Application Of Wax Emulsion In Thermal Paper Coating

The application of wax emulsion in thermal paper coating can indeed significantly improve the performance of printing paper and labels, especially in high-frequency use scenarios such as supermarkets. The following is a systematic analysis of its application and key technologies:

1. The mechanism of action of wax emulsion in thermal coating

Lubrication protection: wax emulsion forms a uniform lubricating film on the surface of the thermal layer, reducing the friction coefficient between the print head and the paper (usually by 30%-50%), and significantly extending the life of the print head (such as from 50,000 prints of traditional materials to 100,000 prints).
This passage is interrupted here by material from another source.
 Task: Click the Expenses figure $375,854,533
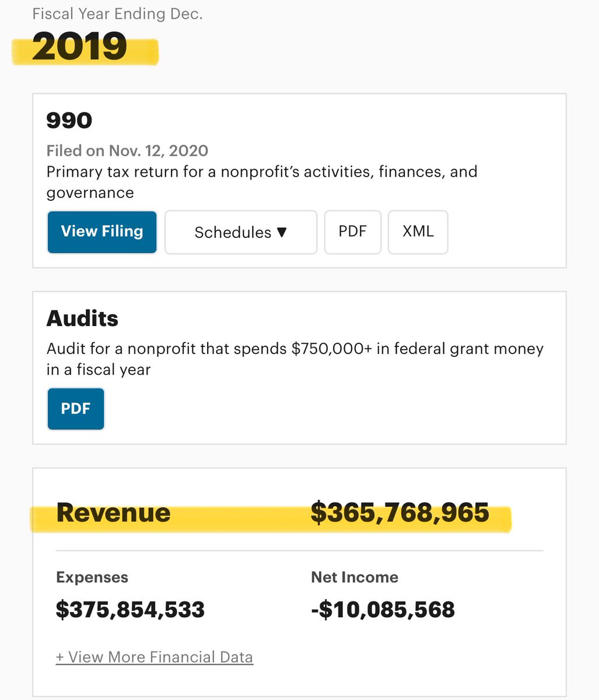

Thermal conduction optimization: The thermal conductivity of wax can adjust the response speed of the thermal layer to heat and avoid uneven color display caused by local overheating. For example, wax with a melting point of 60-80℃ can balance color display efficiency and print head protection.
Coating compatibility: By selecting polarity-matched wax (such as modified polyethylene wax), ensure good bonding with the developer (such as bisphenol A) and filler (such as silicon dioxide) in the thermal layer to avoid coating peeling.

2. Key performance indicators and material selection
Wax type:
Synthetic wax (such as polyethylene wax): high melting point (100-140℃), high hardness, suitable for high-speed printing scenarios.
Natural wax (such as palm wax): environmentally friendly but low melting point (45-60℃), need to be compounded for use.
Particle size control: The emulsion particle size needs to be <1μm to ensure the flatness of the coating (surface roughness Ra<0.3μm) and avoid print head jamming.
Solid content: usually 20-40%, taking into account coating efficiency and drying energy consumption.
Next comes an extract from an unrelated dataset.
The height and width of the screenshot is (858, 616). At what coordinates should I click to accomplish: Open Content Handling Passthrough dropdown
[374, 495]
3. Formula design and process points

Compound system: wax emulsion is often used in conjunction with the following additives:

Defoamer (such as silicone, added at 0.1%-0.5%): prevent coating bubbles.
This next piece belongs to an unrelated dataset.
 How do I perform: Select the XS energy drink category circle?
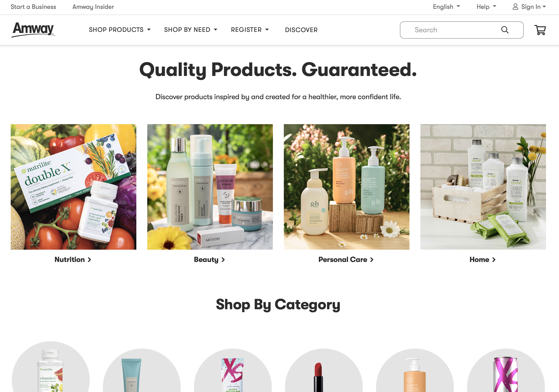(x=506, y=370)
Dispersant (such as polyacrylate): maintain the stability of wax particle suspension.

Antistatic agent (such as quaternary ammonium salt): reduce paper adhesion.

Coating process:

Quantitative coating: coating amount 3-8g/m², excessive amount will lead to decreased color sensitivity.

Drying conditions: 80-120℃ hot air drying to ensure uniform film formation of wax film.

4. Performance verification and challenges

Abrasion resistance test: verified by Taber abrasion test (CS-10 wheel, 500g load), high-quality wax coating can withstand 1000 cycles without obvious wear.
Thermal response test: It is necessary to ensure that the wax layer does not affect the color development temperature (usually the temperature difference between the color development starting temperature and the wax melting point is required to be ≥20℃).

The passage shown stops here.